Sharma had changed the images of the actresses he worked with bringing them into the mainstream cinema, as with Ramola in Dil Hi Toh Hai/Aulad (1939) and Mehtab in Chitralekha (1941). He did the same with Shamim in Arman.

The film went on to become a box office success commercially, providing Motilal with "back to back hits" with his other films like Sasural (1941), Pardesi (1941) and Taqdeer (1943).

==Soundtrack==
The music was composed by Gyan Dutt, with lyrics by Kidar Sharma. The singers were Shamim and Rajkumari.

▸ **Stored data**
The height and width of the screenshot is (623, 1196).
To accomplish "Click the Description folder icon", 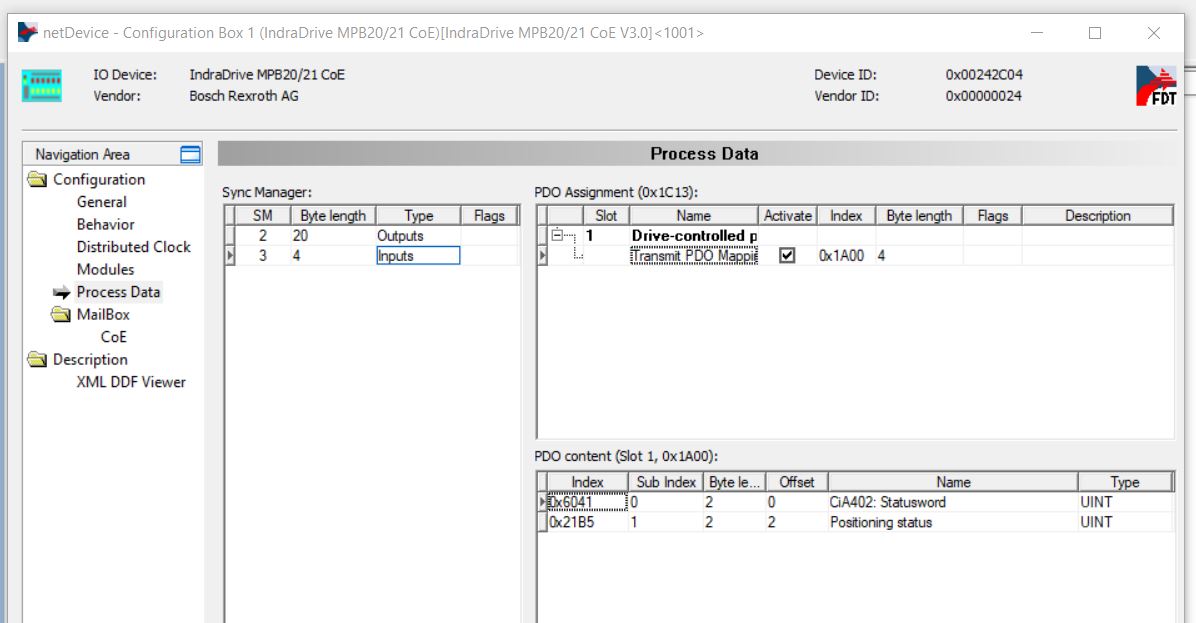I will pyautogui.click(x=37, y=360).
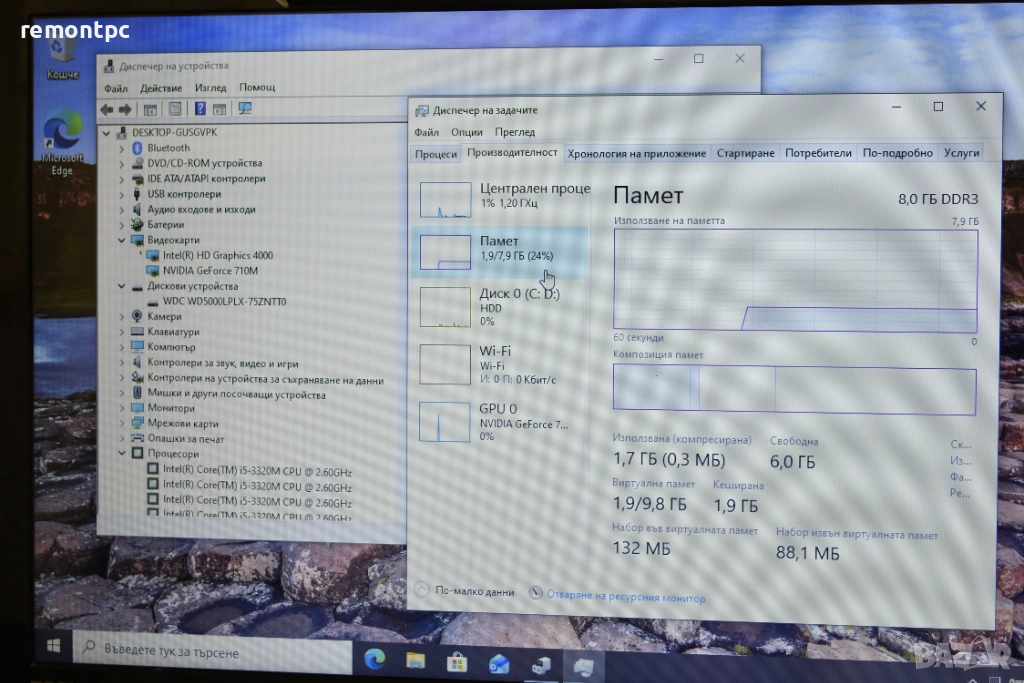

▸ **What to produce**
Render the sentence "The music was composed by Gyan Dutt, with lyrics by Kidar Sharma." from the text on the film Arman into French.

▸ **Response for this exercise**
La musique a été composée par Gyan Dutt, sur des paroles de Kidar Sharma.